0:00

>> In this module, we are going to talk about nonlinear optimization.

We will review unconstrained optimization, and then briefly talk about constrained

optimization and in particular, Lagrangian relaxation and its two applications.

One on some utility maximization problem and another one on a mean-variance

portfolio selection problem. Let's start with unconstrained nonlinear

optimization. What does unconstrained mean?

It means that I'm allowed to choose any vector that I like to try to minimize a

function. To keep everything general, we will assume

that I've got a function f of x, and what is x?

X is a vector, in Rn. It's a vector with n different components.

It's a unconstrained problem so I can minimize my f of x, the function, over the

entire space. It turns out that for non-linear

optimization, we have to differentiate between two kinds of minimum problems.

Ordinarily, we just want to find a vector x which takes the minimum possible value.

So, here's a picture. I've got a one-dimensional function.

Here's my x, here's my function f of x. Now, when I'm trying to minimize this

function f of x, all I need is this point. This is my point x star the minimum.

It's the global minimum. It's the best point that I want in the

entire real line. But as we'll go through this lecture,

note, we will see that, when it comes down to nonlinear programming, we try to find

these points by looking at derivatives. By taking first derivative, which will

give me the gradient, or the second derivative, which will give me the Hessian

matrix. Derivatives, unfortunately, can look only

in the neighborhood of a point. They can't go look far away, because

derivatives are defined by taking limits of points coming arbitrarily close.

So, in order to be able to work with derivatives, we have to have another

notion, which is that of a local minimum. So, this point here is a local minimum.

Why is it a local minimum? Because if I just go in a neighborhood of

this point, if I look for points that live in this little interval around here, then

for this little local neighborhood, this point is actually optimum.

It is true that if I leave neighborhood I get other points that are better, x star

over here is a global optimum point. And therefore, that's better than this

local optimum point or at least as good as the local optimum point.

But within this interval, I can't get any other point.

So, for nonlinear optimization, we have this notion, two different notion.

Global optimum point, that's where we want to get to.

Local optimum point, which are locally optimum, that's what we can get because we

use derivatives. So now, we are going to describe what are

the conditions that we need in order to get a local minimum.

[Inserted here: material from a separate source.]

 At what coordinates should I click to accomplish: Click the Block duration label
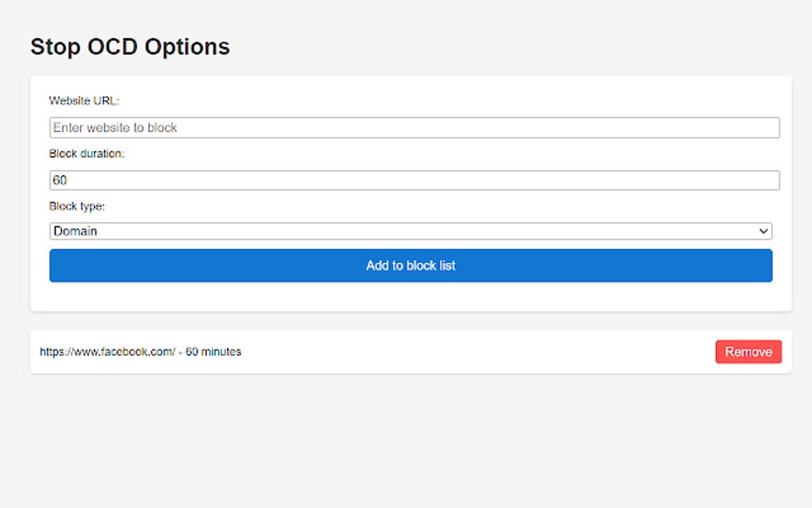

Remember, local means only in the neighborhood.

It means that these criteria are given by taking derivatives.

A point is a local minimum if the gradient at that point is going to be 0, meaning

that, what's a gradient? It's a vector, remember this function?

Is a function from Rn, meaning that it's got a vector x, which has n components.

Therefore, the gradient is simply the partial derivatives.

I take the function, I take the partial derivative with respect to the first

component, the partial derivative with respect to the second component, partial

derivative with respect to the nth component and stack it up as a vector.

When I say that gradient is equal to 0, I mean that every component is equal to 0.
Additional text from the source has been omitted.